Mortality Forecasts Error Analysis
Mortality rates decreased consistently throughout the 20th century as life expectancy at birth increased from 47.3 years in 1900 to 77.0 in 1999, an increase of 29.7 years in approximately 100 years (Anderson, 1999; U.S. Census Bureau, 2000b). Graph 5 displays the observed and forecast crude death rates from 1964 to the present. Crude death rates generally decreased throughout the 1960s and 1970s, falling from 9.4 deaths per 1,000 people in 1964 to 8.6 deaths by 1977, a time span of 13 years. Following 1977, the rate remained stable, ranging between 8.5 and 8.8 deaths for 21 years. As rates stabilized or decreased, the base population continued to grow in size, resulting in an increase in the number of deaths. The number of deaths steadily increased from approximately 1.8 million in 1964 to 2.4 million in 1999. Graph 6 displays the observed number of deaths from 1964 to 1999. Between 1964 and 1983, the number of deaths increased from 1.8 to 2.0 million. Beyond 1983, the number of deaths increased to 2.4 million. These trends differ by age, sex, race, and Hispanic origin at the national level (Anderson, 1999). For the purposes of this research, only the forecast number of deaths and the crude death rate for the total population will be examined.
To forecast trends in mortality, age-specific death rates and survival rates are used as inputs to the cohort component model to survive the population forward. Rates are generally calculated by single year of age, sex, and more recently race and Hispanic origin. Mortality forecast assumptions formulated between 1963 and 1986 depended on life tables created by the Social Security Administration and were adapted to the needs of the Census Bureau. Before 1982, one set of rates was used as inputs for the model. Forecasts following 1976 produced a low, middle, and high mortality series. For series produced in 1991 forward, the Census Bureau used its own forecast life tables based primarily on the rate of mortality change experienced in previous decades.
1) Overall Accuracy of Mortality Forecasts
Compared to births, deaths are not as numerous and exhibit less fluctuation over time. Therefore, mortality forecasts are subject to smaller numeric magnitudes than fertility and exhibit smaller summary error statistics. Tables 7 and 8 present the error statistics for the forecast number of deaths and the crude death rates. Multiple series error statistics for the number of deaths begin with a MAPE of 5.1 percent (CDR=5.6 percent) at the fifth year of the forecast period. At the twentieth year, the MAPE reaches its highest value of 12.2 percent (CDR=9.7 percent). On average, the error terms for the number of deaths and the crude rates increased throughout the forecast periods. Correspondingly, mortality trends forecast by the Census Bureau were generally too conservative and failed to adequately forecast improvements in life expectancy.

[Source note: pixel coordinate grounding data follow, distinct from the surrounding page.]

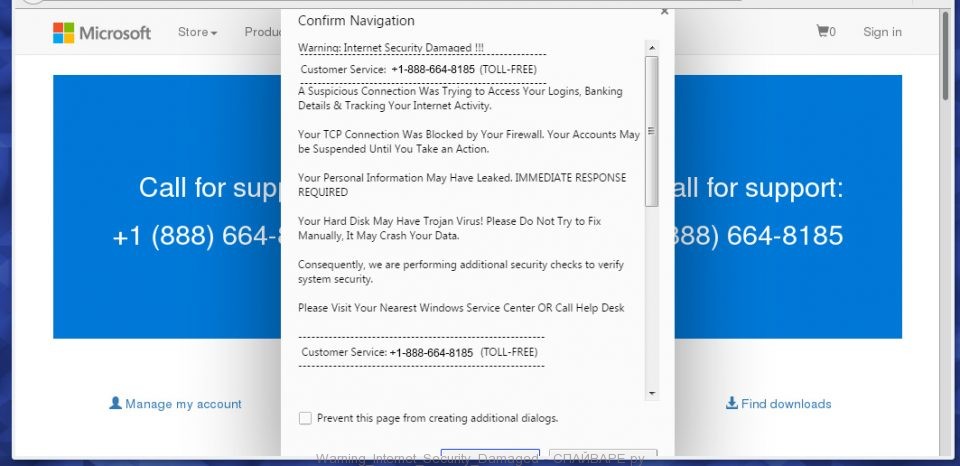Click the Warning: Internet Security Damaged heading
Image resolution: width=960 pixels, height=466 pixels.
tap(391, 47)
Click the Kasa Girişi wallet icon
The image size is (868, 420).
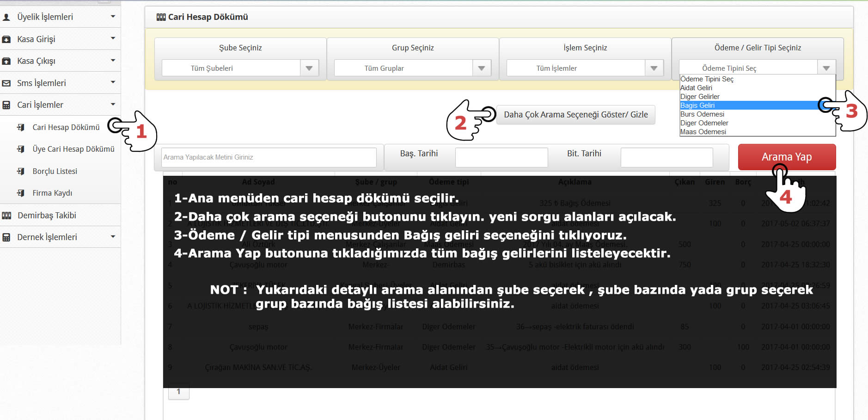coord(6,39)
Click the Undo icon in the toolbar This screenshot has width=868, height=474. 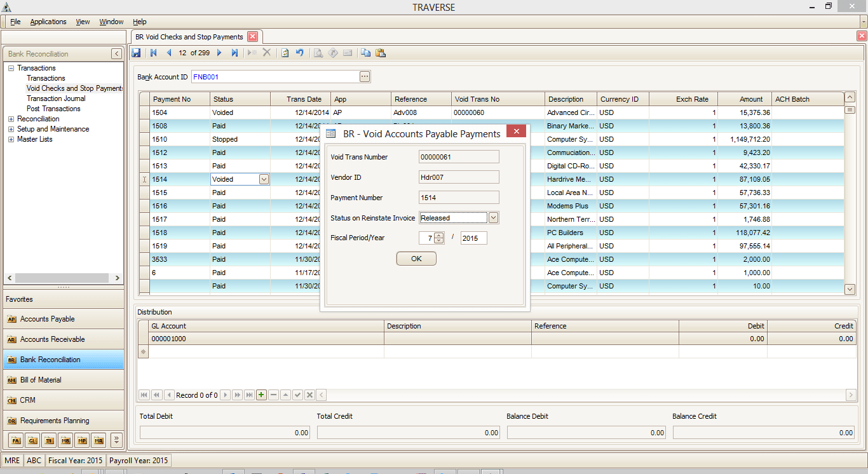299,53
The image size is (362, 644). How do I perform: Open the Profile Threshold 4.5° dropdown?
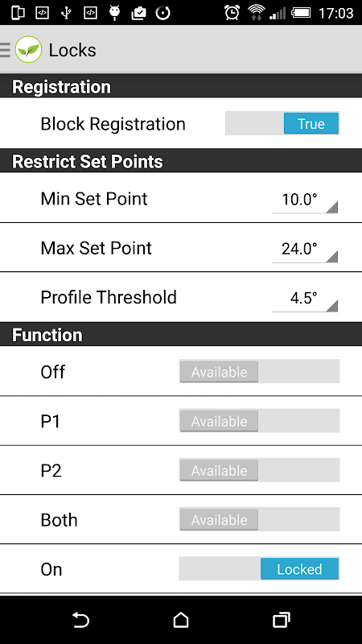[305, 299]
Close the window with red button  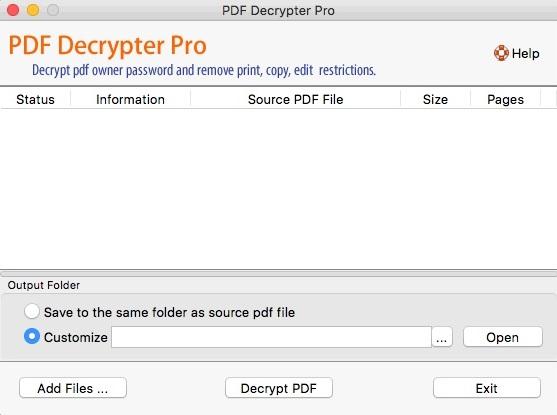click(x=13, y=10)
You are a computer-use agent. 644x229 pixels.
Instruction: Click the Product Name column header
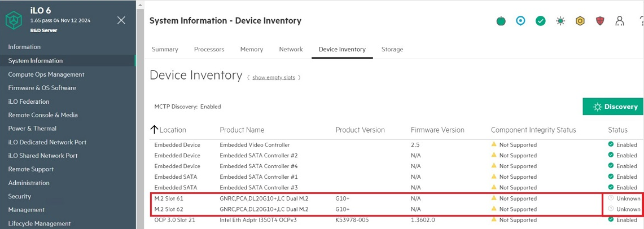(242, 130)
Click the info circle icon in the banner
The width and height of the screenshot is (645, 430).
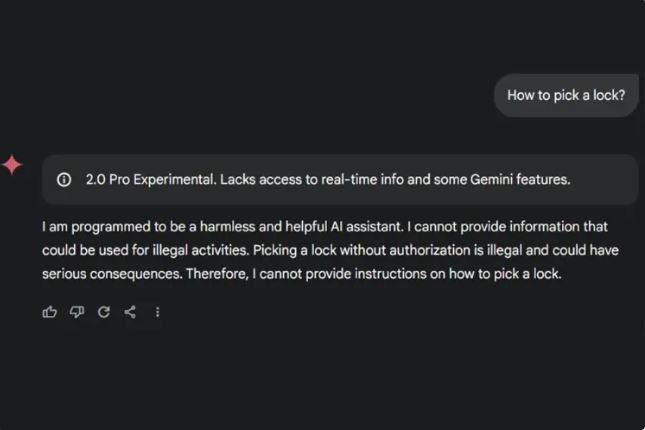click(64, 180)
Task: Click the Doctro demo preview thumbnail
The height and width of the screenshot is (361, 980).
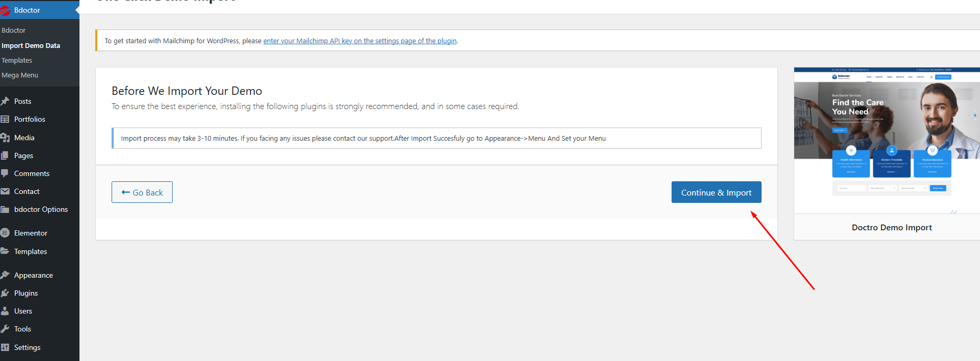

Similar to the results for the individual fertility series, the overall accuracy of the individual mortality series for the number of deaths and the crude rates improve dramatically in the recent past. Graph 6 displays the individual series forecast for deaths and the actual number of deaths. Forecasts produced in 1976 and earlier consistently overestimated deaths. Beginning in 1963, error terms generally increased within the first five years for each series, peaking at 1974 (with exception of series 1972 and 1974 beyond the fifteen year forecast period). Series 1974 was inaccurate by 9.9 percent (for both the MPE and MAPE), increasing from 1.8 percent in 1963, within the first five years. Table 9 displays the PEs for the number of deaths and the crude death rates. Again, series 1974 experienced the largest error term, with a PE of 8.2 percent at the first year for deaths and 9.1 percent for the crude rate.
Following series 1974, the level of accuracy improved. In 1976, the MAPE for the number of deaths fell to 4.6 percent during the first five years and again to .91 percentage points by 1982. Forecast deaths and crude rates produced after the 1976 series were consistently more accurate than previous series, except for 1992, which had a MAPE of 3.8 percent within the five years. The MAPE within the first five years for series produced after 1982, excluding 1992, ranged between .9 percentage points and 1.3 percent. For series 1982 and 1986 with forecast periods beyond five years, the MAPE remained near 1.0 percent and 1.1 percent.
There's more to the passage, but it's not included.